Gertrudis Gómez de Avellaneda no tuvo miedo a la grandeza.

Un renombrado y respetado crítico literario español, Manuel Bretón de los Herreros, dijo respecto a Gertrudis Gómez de Avellaneda y Arteaga algo que ha devenido lugar común a la hora de hablar de la autora: "Es mucho hombre esta mujer".

Para colmo ese grande que fue José Martí, grandeza que no impidió que algunos de su virilidad dudasen, se atrevió a decir de la escritora camagüeyana: “No hay mujer en Gertrudis Gómez de Avellaneda: todo anunciaba en ella un ánimo potente y viril; era su cuerpo alto y robusto, como su poesía ruda y enérgica; no tenían las ternuras miradas para sus ojos, llenos siempre de extraño fulgor y de dominio: era algo así como una nube amenazante (...) Más: la Avellaneda no sintió el dolor humano: era más alta y más fuerte que él; su pesar era una roca...”

Estuvieron errados Bretón y Martí respecto a Gertrudis Gómez de Avellaneda, alias Tula, alias La Peregrina, nacida en Puerto Príncipe en 23 de marzo de 1814, porque la verdad es que no parece haber mucho de hombruno en esta hembra, más bien habría que decir que era mucha mujer esta mujer, mujer cabal, total, absoluta, hembra entera, arriba y abajo, por delante y por detrás, en lo físico y en lo espiritual.
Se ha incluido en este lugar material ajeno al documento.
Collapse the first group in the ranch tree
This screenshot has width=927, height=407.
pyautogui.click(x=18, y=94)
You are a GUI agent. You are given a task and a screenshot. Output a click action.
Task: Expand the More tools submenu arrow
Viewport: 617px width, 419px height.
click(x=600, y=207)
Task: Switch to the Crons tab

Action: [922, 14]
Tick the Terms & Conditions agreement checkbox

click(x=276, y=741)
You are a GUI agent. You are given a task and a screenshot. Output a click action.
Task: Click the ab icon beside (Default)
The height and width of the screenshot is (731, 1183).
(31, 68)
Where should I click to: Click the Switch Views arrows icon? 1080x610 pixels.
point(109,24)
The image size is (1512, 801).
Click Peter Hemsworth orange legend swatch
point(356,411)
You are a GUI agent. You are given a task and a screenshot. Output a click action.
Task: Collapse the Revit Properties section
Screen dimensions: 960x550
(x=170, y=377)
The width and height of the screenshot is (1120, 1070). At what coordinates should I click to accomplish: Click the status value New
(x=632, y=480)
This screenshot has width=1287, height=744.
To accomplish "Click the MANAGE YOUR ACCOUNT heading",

Porque, paradójicamente, ella encarna como pocas mujeres el arquetipo que los hombres (los hombres y las féminas) han adorado, deseado, temido y execrado a lo largo de la extensa noche de los siglos como divinidades milagrosas en las figuras de Astarté, Artemisa, Atenea, Afrodita, Hestia, Diana, Minerva, Vesta, Venus, Hera, Deméter, Perséfone, Juno, Ceres, Koré, Yemanyá, Olokum, Oshun y la Virgen María, del Oriente al Occidente, pasando por África, de lo oscuro a lo luminoso, de lo erótico a lo heroico, de lo celestial a lo infernal, de lo orgiástico a lo virginal. Ella encarna a la perfección, y a la imperfección también, lo femenino eterno que, por otro lado, la autora cubana, española y universal, supo eficazmente expresar y convertir en lo característico, definitorio de su arte, y que viene además a convertirla en inmortal, no ya en las letras iberoamericanas decimonónicas, como se ha dicho, sino en las letras de cualquier país y época. Para decirlo en las palabras exactas de Don Marcelino Menéndez y Pelayo, la Avellaneda “es la expresión, ya indómita y soberbia, ya mansa y resignada, ya ardiente e impetuosa, ya mística y profunda de todos los anhelos, tristezas, pasiones, desencantos, tormentas y naufragios del alma femenina”.

Lo que pasa es que quizá Bretón y Martí, y muchos otros, no supieron o no quisieron saber que (en el caso de Martí podría no ser demasiado arriesgado asegurar que sí sabía pero que, por motivaciones probablemente ideológicas, escogió desfavorecerla con un comentario que sabría efectivo, como de hecho lo fue, a ojos de la “chusma diligente”) para arribar a ser mujer absoluta la autora tendría que, como en el mandala, acceder a la circularidad, a lo completo, a lo complejo, quiere decir, al otro lado, y ello, por enrevesado que parezca, implica también, y sobre todo, incorporar lo masculino: lo masculino no como músculo, sino como mente y, claro, como espíritu. La eterna ley de los opuestos que no sólo se complemetan, sino que se sostienen. El árbol que alza sus ramas al cielo, hunde sus raíces en el infierno. Cada sabio con su satán. Cada Cristo con su Anticristo. Cada vida con su muerte. El muerto pare al santo, aseguran los sacerdotes yorubas y llevan tal vez mucha razón en ello.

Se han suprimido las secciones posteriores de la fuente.